*** INPUT RECORDS ***
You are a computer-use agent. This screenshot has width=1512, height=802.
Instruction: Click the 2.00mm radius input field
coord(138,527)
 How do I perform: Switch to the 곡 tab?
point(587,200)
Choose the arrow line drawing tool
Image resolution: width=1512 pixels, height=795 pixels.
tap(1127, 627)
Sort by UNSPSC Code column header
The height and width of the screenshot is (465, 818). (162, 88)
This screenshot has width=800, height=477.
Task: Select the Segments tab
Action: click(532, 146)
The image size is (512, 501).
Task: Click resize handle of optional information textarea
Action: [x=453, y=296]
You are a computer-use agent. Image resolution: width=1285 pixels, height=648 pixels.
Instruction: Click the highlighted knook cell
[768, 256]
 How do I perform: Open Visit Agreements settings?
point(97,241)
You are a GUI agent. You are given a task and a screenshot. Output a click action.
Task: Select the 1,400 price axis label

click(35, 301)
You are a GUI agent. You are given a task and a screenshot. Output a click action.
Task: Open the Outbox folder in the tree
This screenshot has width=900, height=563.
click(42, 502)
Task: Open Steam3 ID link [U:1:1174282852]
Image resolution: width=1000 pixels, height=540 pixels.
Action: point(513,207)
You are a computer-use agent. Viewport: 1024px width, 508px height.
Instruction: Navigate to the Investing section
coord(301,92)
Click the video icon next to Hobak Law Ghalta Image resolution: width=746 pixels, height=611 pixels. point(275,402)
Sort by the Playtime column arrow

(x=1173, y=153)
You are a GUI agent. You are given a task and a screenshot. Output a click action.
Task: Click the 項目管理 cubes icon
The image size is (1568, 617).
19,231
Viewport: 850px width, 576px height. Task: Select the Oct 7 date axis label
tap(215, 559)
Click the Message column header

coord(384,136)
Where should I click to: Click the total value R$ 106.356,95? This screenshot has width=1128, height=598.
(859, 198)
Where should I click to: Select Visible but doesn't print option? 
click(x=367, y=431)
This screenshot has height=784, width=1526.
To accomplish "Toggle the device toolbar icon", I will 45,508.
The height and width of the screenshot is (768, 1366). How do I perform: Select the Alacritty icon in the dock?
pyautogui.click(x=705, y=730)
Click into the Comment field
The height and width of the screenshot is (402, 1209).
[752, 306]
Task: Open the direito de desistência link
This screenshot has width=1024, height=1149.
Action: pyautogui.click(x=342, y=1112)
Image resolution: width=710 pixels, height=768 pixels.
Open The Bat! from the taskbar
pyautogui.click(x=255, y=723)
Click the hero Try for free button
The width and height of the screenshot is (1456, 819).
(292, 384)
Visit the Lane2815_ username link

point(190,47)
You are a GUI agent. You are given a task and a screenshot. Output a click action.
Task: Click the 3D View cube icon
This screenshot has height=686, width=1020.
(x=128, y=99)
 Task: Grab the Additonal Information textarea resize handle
***
» **WHAT YOU WILL DO**: From the records above, retype only the lines starting at the line that contains "Click the video" and ending at the line that contains "Task: Click the 項目管理 cubes icon", both included.

» **ANSWER FOR THE TASK**:
Click the video icon next to Hobak Law Ghalta Image resolution: width=746 pixels, height=611 pixels. point(275,402)
Sort by the Playtime column arrow

(x=1173, y=153)
You are a GUI agent. You are given a task and a screenshot. Output a click action.
Task: Click the 項目管理 cubes icon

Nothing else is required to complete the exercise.